START Information shown

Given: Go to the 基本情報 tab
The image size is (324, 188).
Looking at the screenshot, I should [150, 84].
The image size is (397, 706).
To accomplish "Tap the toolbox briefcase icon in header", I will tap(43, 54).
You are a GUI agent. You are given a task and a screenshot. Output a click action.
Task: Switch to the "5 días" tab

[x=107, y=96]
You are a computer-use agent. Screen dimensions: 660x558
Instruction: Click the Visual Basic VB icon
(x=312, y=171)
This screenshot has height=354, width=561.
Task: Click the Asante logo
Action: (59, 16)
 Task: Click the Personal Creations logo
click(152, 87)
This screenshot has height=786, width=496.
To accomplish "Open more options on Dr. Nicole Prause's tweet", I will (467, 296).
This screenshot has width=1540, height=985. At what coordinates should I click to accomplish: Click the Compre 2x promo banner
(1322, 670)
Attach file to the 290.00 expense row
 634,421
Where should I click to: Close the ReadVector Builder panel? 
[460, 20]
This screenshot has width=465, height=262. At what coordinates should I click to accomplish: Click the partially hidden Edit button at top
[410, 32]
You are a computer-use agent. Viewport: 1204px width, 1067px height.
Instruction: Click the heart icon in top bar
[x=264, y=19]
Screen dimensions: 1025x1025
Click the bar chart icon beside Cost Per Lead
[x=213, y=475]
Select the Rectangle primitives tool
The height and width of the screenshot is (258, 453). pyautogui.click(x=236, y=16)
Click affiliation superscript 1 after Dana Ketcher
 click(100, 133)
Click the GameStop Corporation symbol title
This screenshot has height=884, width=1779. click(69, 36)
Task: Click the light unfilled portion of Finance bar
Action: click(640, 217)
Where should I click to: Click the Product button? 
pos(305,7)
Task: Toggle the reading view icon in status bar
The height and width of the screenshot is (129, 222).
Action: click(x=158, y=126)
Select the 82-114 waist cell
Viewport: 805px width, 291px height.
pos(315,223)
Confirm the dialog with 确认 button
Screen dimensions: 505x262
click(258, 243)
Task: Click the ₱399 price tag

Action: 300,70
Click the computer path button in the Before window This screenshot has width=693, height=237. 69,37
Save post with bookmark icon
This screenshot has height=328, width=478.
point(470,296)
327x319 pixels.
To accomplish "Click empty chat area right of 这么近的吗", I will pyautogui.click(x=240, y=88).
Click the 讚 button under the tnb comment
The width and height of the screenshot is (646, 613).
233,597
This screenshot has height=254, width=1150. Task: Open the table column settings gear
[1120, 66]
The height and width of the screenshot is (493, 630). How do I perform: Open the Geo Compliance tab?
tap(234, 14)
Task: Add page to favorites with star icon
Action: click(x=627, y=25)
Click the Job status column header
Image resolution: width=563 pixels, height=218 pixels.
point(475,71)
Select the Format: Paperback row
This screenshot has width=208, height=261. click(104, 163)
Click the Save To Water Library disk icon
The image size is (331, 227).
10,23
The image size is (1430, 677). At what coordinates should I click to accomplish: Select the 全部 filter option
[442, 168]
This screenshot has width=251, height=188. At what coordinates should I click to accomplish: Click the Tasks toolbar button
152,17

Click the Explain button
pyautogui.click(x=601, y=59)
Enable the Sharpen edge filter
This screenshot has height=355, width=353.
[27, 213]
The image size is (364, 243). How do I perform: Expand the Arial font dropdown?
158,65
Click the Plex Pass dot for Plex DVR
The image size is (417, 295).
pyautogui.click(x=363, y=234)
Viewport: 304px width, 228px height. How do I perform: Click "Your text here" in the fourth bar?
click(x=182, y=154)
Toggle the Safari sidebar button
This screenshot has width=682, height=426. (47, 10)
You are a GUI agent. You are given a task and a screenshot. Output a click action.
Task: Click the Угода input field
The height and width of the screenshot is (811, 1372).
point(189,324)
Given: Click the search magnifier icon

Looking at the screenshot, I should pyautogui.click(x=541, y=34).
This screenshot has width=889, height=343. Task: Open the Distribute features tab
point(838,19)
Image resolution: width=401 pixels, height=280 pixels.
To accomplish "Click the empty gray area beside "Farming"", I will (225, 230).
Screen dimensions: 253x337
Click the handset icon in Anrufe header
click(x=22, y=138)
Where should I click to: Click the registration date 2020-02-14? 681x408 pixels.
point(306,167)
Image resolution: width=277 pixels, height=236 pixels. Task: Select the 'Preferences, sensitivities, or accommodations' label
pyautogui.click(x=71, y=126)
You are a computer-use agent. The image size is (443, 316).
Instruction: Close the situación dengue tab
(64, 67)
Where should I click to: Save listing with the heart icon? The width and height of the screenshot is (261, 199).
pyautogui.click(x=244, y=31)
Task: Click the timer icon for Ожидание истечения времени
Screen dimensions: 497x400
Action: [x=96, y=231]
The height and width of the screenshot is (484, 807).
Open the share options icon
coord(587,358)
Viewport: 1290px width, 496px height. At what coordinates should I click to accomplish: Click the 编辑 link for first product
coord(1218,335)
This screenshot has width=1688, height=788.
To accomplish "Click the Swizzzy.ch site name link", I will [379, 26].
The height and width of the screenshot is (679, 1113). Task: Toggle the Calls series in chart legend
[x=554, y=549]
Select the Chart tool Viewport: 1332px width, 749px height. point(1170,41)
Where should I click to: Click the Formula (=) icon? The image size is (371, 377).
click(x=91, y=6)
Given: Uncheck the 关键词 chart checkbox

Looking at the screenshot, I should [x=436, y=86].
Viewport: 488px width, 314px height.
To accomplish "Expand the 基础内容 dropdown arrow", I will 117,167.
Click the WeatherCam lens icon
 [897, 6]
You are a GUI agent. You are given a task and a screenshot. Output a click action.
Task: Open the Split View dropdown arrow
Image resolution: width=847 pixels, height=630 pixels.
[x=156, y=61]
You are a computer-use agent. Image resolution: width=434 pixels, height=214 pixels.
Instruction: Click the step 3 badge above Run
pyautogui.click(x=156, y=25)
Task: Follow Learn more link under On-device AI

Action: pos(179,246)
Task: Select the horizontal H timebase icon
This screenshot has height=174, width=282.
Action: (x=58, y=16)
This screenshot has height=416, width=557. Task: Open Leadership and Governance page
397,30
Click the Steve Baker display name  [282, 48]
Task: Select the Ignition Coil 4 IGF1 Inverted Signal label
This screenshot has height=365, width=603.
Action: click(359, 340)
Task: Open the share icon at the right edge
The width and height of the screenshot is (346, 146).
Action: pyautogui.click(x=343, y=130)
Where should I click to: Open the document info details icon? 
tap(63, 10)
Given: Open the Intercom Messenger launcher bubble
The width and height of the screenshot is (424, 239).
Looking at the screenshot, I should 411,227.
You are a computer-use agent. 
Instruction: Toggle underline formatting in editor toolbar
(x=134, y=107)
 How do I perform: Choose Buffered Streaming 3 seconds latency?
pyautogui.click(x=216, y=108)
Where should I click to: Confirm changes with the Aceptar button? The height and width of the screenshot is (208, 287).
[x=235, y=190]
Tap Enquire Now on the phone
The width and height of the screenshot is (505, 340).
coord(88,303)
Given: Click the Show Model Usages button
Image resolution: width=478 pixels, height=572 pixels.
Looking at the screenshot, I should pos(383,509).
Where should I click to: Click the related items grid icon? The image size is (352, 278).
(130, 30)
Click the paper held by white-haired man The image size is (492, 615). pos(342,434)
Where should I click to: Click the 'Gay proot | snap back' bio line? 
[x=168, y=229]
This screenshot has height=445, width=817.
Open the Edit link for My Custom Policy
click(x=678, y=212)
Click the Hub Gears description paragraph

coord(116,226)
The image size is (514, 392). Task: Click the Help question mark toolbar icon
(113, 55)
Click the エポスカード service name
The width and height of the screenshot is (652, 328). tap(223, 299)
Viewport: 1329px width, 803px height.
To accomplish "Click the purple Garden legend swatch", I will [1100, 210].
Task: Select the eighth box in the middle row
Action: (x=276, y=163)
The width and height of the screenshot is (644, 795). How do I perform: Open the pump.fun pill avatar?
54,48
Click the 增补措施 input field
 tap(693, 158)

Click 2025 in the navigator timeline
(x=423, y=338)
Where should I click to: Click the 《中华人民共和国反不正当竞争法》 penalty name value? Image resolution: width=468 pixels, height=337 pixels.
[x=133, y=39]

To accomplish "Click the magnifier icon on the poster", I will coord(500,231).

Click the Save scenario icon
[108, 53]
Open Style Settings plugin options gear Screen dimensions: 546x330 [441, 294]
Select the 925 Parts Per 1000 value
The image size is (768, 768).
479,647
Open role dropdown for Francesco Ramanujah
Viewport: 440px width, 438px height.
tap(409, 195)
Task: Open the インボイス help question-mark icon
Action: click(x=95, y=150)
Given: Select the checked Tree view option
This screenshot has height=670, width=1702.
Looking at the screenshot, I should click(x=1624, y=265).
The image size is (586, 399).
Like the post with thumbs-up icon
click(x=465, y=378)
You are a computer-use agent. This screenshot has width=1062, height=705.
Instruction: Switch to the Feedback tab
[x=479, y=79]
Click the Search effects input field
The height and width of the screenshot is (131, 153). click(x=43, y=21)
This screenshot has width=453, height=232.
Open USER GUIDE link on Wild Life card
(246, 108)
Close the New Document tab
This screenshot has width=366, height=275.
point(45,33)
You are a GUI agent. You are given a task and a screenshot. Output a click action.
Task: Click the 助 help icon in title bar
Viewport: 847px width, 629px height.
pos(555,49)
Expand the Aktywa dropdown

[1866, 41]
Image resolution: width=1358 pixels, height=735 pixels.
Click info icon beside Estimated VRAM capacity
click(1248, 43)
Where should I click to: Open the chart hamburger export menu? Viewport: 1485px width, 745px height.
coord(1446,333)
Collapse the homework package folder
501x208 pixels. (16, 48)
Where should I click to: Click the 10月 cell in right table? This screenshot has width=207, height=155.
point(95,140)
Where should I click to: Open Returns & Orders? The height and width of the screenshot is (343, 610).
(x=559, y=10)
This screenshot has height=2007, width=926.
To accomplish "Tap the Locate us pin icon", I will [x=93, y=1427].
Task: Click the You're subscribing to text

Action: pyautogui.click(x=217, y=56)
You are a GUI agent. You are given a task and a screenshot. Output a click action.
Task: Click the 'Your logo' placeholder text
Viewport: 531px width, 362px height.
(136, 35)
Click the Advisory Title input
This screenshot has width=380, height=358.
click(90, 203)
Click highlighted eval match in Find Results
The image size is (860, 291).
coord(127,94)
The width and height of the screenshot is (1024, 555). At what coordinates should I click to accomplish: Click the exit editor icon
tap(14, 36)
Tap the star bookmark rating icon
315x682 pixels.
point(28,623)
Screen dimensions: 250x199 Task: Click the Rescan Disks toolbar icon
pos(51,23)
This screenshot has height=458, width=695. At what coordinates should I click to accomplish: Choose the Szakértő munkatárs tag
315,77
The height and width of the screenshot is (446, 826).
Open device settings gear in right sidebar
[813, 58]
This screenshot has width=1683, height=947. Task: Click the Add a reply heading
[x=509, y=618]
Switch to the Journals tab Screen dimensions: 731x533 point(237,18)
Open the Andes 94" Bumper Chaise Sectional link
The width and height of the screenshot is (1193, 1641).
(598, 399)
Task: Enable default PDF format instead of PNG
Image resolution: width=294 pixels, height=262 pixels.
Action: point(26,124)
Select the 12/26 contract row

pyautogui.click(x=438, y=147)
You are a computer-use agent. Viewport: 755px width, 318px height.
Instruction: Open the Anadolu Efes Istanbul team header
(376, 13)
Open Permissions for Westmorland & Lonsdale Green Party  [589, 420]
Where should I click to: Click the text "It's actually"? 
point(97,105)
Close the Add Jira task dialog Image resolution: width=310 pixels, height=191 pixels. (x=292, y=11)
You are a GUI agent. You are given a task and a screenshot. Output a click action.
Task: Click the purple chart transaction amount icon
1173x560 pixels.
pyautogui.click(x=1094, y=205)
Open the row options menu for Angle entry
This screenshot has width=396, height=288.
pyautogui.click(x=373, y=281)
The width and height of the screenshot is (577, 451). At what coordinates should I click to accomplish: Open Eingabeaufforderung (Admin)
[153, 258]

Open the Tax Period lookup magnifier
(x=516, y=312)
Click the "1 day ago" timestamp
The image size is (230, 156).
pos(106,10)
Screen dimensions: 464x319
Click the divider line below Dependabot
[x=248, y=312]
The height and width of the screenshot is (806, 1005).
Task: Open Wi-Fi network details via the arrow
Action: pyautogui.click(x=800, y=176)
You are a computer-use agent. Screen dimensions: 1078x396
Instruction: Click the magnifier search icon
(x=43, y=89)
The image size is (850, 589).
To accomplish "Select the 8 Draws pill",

END Information shown

[Task prompt]: Across the material above, how many lines have the word "edge" in them? Answer with a bare number.

[Solution for this task]: 2